For your next site, maybe you’ll make it look great on your computer and a tablet. Then, make it look great on a smartphone. Then, make it load faster. There’s no perfect website. The important thing is to keep learning and improving.

Get Stuck

Every developer has lost countless hours of their lives staring a line of code that should work but doesn’t. A forgotten semicolon, a typo, extra whitespace. Anything.

I would get so stuck that I wouldn’t even know where to start. I didn’t even know what words to use to describe the problem.

It’s going to happen to you. And it’s going to keep happening to you. Everyday. Getting stuck is a great opportunity. On your quest for the answer, you’ll learn five new things before you finally figure out the solution.

No One Knows It All

It’s easy to get discouraged. There’s so much to learn, and so many smart people that will seemingly always know more than you. But that’s a great thing.

We all know what it’s like to be overwhelmed and stuck. There are great communities of developers helping each other out, like on Stack Overflow. If you show that you’re doing your best to figure out a problem, but you’re stuck and have questions, people will gladly help.

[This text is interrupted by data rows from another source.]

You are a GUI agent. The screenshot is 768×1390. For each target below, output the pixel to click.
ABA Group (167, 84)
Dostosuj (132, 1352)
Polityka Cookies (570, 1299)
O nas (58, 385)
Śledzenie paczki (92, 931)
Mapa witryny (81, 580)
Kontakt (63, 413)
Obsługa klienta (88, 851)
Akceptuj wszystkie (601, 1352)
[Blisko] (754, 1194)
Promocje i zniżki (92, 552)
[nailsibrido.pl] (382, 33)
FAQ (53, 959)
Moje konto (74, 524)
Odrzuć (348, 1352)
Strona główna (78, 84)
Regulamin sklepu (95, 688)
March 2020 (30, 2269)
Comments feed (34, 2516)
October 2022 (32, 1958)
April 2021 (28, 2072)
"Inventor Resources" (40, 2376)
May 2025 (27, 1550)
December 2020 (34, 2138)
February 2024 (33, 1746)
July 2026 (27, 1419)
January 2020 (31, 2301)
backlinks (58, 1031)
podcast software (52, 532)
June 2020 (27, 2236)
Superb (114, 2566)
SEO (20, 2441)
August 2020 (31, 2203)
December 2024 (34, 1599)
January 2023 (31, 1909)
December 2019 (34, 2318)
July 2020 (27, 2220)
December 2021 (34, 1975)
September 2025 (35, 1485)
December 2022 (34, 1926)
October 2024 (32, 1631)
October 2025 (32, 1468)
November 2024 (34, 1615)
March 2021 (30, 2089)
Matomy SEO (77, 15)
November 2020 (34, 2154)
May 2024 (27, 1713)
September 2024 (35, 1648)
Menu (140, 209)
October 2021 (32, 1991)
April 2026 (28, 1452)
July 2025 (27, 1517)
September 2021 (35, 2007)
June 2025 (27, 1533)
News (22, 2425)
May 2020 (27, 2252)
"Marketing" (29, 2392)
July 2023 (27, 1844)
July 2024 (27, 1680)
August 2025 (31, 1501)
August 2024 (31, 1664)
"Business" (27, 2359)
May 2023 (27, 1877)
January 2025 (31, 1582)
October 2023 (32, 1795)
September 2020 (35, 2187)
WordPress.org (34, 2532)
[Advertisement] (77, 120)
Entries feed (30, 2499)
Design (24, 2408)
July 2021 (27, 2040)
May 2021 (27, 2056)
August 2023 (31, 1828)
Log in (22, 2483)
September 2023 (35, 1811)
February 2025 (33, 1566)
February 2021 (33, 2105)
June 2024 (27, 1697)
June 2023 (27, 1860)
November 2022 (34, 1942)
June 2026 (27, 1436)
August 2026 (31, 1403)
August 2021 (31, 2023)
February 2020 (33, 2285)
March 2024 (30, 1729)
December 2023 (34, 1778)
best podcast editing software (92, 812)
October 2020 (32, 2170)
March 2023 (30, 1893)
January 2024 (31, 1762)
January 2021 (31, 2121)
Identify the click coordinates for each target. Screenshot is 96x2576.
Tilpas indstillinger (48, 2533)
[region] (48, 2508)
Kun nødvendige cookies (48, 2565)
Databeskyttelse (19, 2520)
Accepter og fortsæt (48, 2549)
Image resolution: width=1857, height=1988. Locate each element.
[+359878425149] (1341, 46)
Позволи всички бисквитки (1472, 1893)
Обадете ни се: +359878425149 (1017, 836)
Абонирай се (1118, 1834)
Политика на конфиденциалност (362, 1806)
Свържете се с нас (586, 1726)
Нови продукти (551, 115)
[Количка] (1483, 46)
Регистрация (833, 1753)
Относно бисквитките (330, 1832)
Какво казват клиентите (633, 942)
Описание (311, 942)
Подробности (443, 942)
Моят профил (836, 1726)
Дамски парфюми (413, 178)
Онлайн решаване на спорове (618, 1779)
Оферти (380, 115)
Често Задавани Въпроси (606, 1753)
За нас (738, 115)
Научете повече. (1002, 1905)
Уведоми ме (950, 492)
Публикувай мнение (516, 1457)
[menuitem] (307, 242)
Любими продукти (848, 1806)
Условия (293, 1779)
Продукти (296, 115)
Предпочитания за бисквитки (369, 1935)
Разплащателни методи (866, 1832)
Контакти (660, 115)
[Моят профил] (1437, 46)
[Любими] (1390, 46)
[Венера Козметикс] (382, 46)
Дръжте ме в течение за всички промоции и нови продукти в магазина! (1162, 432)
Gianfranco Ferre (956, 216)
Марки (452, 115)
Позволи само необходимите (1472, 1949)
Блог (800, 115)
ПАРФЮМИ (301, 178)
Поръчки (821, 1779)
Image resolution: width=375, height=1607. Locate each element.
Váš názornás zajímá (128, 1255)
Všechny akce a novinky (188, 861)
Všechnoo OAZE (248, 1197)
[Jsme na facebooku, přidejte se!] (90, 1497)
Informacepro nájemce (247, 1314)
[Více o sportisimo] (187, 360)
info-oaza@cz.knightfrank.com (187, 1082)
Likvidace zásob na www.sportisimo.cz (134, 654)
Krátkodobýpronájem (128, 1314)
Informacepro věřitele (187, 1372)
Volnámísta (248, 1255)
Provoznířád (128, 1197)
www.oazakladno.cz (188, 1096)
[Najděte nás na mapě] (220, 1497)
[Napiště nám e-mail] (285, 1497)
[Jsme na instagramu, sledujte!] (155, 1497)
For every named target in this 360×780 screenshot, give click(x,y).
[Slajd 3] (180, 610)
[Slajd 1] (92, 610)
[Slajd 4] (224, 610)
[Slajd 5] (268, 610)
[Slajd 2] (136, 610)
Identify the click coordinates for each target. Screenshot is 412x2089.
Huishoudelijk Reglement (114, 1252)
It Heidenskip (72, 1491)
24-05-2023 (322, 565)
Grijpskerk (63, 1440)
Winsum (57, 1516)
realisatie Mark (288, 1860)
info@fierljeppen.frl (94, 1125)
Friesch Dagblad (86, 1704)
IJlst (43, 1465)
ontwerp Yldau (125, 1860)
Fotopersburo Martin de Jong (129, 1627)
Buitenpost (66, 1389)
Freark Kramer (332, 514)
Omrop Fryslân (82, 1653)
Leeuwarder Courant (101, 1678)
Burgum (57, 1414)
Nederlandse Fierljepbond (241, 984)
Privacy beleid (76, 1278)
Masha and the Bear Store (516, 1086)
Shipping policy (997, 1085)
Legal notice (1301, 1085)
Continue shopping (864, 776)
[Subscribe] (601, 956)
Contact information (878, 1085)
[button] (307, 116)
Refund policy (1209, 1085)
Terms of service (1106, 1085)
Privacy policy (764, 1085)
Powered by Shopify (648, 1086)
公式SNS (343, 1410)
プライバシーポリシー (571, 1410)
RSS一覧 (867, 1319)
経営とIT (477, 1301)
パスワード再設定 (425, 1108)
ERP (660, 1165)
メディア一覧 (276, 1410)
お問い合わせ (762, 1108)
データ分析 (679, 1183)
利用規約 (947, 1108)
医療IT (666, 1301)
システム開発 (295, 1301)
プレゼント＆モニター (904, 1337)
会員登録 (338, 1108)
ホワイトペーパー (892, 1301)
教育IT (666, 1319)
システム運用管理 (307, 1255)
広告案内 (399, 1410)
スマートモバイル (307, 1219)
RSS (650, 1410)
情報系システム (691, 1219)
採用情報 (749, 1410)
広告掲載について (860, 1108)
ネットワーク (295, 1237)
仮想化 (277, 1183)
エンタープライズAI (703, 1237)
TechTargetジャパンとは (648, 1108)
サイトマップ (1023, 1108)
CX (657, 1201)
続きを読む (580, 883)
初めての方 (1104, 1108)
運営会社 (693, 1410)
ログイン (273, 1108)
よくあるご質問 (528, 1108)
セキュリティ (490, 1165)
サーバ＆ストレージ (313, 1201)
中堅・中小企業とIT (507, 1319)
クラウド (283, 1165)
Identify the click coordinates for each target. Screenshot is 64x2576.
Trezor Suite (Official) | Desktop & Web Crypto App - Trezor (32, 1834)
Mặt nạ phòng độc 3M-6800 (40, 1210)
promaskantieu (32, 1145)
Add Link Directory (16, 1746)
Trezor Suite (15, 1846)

There’s No One “Right” Way

People learn in different ways, but these tips are how I became a web designer and developer.

Not only do we all learn and take different paths, but every coding problem can be solved in hundreds of ways. There’s no one right way. If you give ten developers the same site to build, you’ll end up with ten different solutions to the same problem.

Just because you don’t code something perfectly the first time, remember, there is no perfect way. If it’s working, then it’s working. Be proud of that. You’ll keep improving and learning, and before you know it, you’ll be writing an article on how to get started as a web developer.